Check that compilation succeeded by doing `ls .libs`, it should show
some files named `libltpy.*`.


== Usage ==

To update the Sámi morphology, first make your private langs.cfg file
if you haven't already:

    $ cp langs.cfg.in langs.cfg
    $ edit langs.cfg

and make sure to change "SRC" to be the full path to where you checked
out the sme src directory in giellatekno, probably something like
"/home/username/giellatekno-svn/trunk/gt/sme/src/"

The "OUTPUT_DIR" should point to your apertium-sme-nob directory,
either with an absolute path, or relative to the path of the
`langs.cfg` file. Typically you'll have an INCLUDE line which
specifies a path to a file with the configurations which are common to
all users of the project.

Then, make sure ../sme-nob.autobil.bin is compiled and then you run:

    $ /usr/bin/python2.6 ./update-lexc.py --config=langs.cfg

(perhaps exchanging /path/to/python2 for /usr/bin/python2.6 or
whatever python2 version you have)


If you don't want to trim the lexicon down to the bidix, you can use
the sme-nob-notrim.langs.cfg file in your INCLUDE line (it will still
strip a lot of stuff that causes errors, but keep the lexicon large).

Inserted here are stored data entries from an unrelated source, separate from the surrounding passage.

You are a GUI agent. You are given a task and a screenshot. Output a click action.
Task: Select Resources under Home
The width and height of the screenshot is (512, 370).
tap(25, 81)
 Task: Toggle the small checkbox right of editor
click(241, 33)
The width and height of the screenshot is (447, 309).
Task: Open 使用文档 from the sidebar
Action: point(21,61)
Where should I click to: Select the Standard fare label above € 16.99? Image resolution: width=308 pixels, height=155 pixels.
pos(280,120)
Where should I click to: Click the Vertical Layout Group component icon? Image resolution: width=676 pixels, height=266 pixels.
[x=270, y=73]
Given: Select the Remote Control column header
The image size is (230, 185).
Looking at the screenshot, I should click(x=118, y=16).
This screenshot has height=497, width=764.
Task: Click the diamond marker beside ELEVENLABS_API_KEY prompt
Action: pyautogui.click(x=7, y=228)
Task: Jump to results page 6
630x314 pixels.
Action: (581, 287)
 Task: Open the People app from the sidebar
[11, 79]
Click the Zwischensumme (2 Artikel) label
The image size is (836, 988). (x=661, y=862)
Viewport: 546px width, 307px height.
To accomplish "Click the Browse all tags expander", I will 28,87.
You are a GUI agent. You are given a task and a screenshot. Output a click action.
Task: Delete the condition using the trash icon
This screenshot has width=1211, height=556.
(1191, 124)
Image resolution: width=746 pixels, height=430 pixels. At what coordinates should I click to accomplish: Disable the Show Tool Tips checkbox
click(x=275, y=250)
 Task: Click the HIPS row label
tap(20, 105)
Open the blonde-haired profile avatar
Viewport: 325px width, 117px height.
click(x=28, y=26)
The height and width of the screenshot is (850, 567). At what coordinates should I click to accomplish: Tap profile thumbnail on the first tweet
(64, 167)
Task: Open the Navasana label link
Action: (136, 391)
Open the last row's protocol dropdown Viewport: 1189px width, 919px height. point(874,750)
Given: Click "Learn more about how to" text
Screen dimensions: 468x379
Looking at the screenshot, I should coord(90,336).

== Configuration format (langs.cfg) ==

The configuration files are in the
[JSON format](http://en.wikipedia.org/wiki/JSON), which consists of
ordered lists of strings like `["item1","item2"]` and unordered tables
of string-pairs like `{"name":"Joe","nose":"big"}`. Whitespace is
ignored. The following is an example configuration file:

    [
      {
        "LANG1": "sme",
        "LANG2": "nob",
        "PRODUCE_LEXC_FOR": "sme",
        "BIDIX_SIDE": "L",
        "OUTPUT_DIR": "../",
        "SRC": "/path/to/giellatekno/trunk/gt/sme/src/",
        "LEX_EXCLUDES": [
          " FIRSTCOMPOUND +;",
          " NUMERALCOMPOUNDS +;"
        ],
        "files": [
          ["sme-lex.txt",            {"no_trim": true}],
          ["propernoun-sme-lex.txt", {"pos_filter": "<N><Prop>",      "split": "LEXICON ProperNoun\n"}],
	  ["pp-sme-lex.txt",         {"pos_filter": ["<Po>", "<Pr>"], "split": "LEXICON Adposition\n"}],
          ["punct-sme-lex.txt",      {"no_trim": true, "split2": "\t! Rare punctiation:\n", "no_footer": true}]
        ]
      }
    ]

We have an outer list `[]` consisting of one main table `{}`, this
defines how to create one lexc file (one config could be used to hold
definitions for several lexc files, then we'd have several main tables
in that outer list). The main table says that the languages involved
are `LANG1` "sme" and `LANG2` "nob" (ie. the language pair is named
`apertium-sme-nob`), and we want to `PRODUCE_LEXC_FOR` "sme", which is
the left (`L`) side of our bidix. The script assumes standard Apertium
naming schemes, so given this information, we assume the compiled
bidix named `sme-nob.autobil.bin`, and the lexc is written to
`apertium-sme-nob.sme.lexc`.

The `OUTPUT_DIR` is the path to where the output lexc file should end
up (and where we find the compiled bidix), it can be relative to this
configuration file, or an absolute path. The `SRC` is the path to the
directory where the below list of files below reside. 

`LEX_EXCLUDES` is a list of Python regular expressions. Any line of
any source file which matches such an expression, will not be in the
output lexc.

`files` is the bit that requires most tweaking. This is a list of
files, where you define how to include each file. The first element is
the file name (relative to `SRC`), the second is a table of options.
The first line in the example has `"no_trim":true` (the default is
false), and says that the whole file `sme-lex.txt` should be included
first, with no modifications (except what `LEX_EXCLUDES` defines).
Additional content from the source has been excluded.